Фотографии для биометрической верификации усугубляют этот риск. Биометрические данные всё шире применяются в системах аутентификации, и в отличие от пароля лицо изменить невозможно. Сочетание скана паспорта и соответствующей фотографии лица предоставляет практически всё необходимое для того, чтобы выдать себя за другого человека как в цифровом, так и в физическом контексте.

Жертвы подобных утечек могут не ощутить немедленного вреда. Мошенничество с личностью на основе похищенных государственных документов нередко обнаруживается спустя месяцы или годы, что затрудняет его связь с конкретным инцидентом и осложняет устранение последствий.

Как путешественники могут снизить риски, когда отели требуют удостоверение личности

У путешественников мало рычагов влияния, когда отель требует верификацию личности при регистрации, однако существуют практические меры, позволяющие снизить долгосрочные риски.

Во-первых, задавайте вопросы, прежде чем передавать документы. Объекты размещения нередко обязаны по местному законодательству фиксировать данные удостоверений личности гостей, однако способ их хранения не всегда регламентирован. Вопрос о том, хранятся ли цифровые сканы после регистрации и как долго, является разумным запросом, на который ответственный оператор должен быть в состоянии ответить.

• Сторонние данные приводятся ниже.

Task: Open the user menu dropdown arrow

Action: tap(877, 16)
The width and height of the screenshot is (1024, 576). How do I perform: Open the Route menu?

Во-вторых, по возможности предпочитайте предъявление документа в физическом виде цифровой загрузке. Если приложение отеля предлагает загрузить фотографию паспорта до приезда, задумайтесь, является ли этот шаг законодательным требованием или лишь удобной функцией. Чем меньше цифровых копий, тем меньше точек возможного раскрытия.

В-третьих, проактивно следите за своей личностью после проживания в объектах, использующих сторонние системы регистрации. Если ваш паспорт или водительское удостоверение было отсканировано поставщиком, чьи стандарты безопасности вы не можете проверить, периодические проверки на признаки мошенничества с личностью оправданы — особенно перед продлением финансовых продуктов или подачей заявлений, требующих верификации личности.

Наконец, следите за сообщениями об утечках данных в гостиничном секторе. Отели и их поставщики не всегда оперативно уведомляют пострадавших гостей, а новости об утечках нередко становятся известны через исследователей безопасности раньше, чем выходят официальные сообщения.

Что это означает для вас

Инцидент с Reqrea напоминает о том, что риск утечки данных при гостиничной регистрации не является гипотетическим. Каждый раз, когда вы передаёте государственное удостоверение личности оператору средства размещения, этот документ попадает в информационный поток, который вам не виден и над которым у вас нет контроля. Проблема носит структурный характер: гостиничная индустрия собирает крайне конфиденциальные данные удостоверений личности в большом масштабе, распределяет их среди технологических поставщиков и исторически применяла непоследовательный надзор в области безопасности.

Если вы часто путешествуете — особенно если пользовались автоматизированными или основанными на приложениях системами регистрации в отелях Японии или других рынков, где работает Reqrea, — стоит отслеживать свои кредитные и личные данные на предмет необычной активности. Для более широкого понимания того, как подобные инциденты происходят в гостиничном секторе, материал об утечках данных постояльцев отелей, затронувших миллионы путешественников, даёт полезный контекст о масштабах и характере этих уязвимостей.

Требуйте большего от компаний, которым вы доверяете свои наиболее конфиденциальные документы. И когда путешествуете, узнайте, кто на самом деле хранит ваши данные, прежде чем их передавать.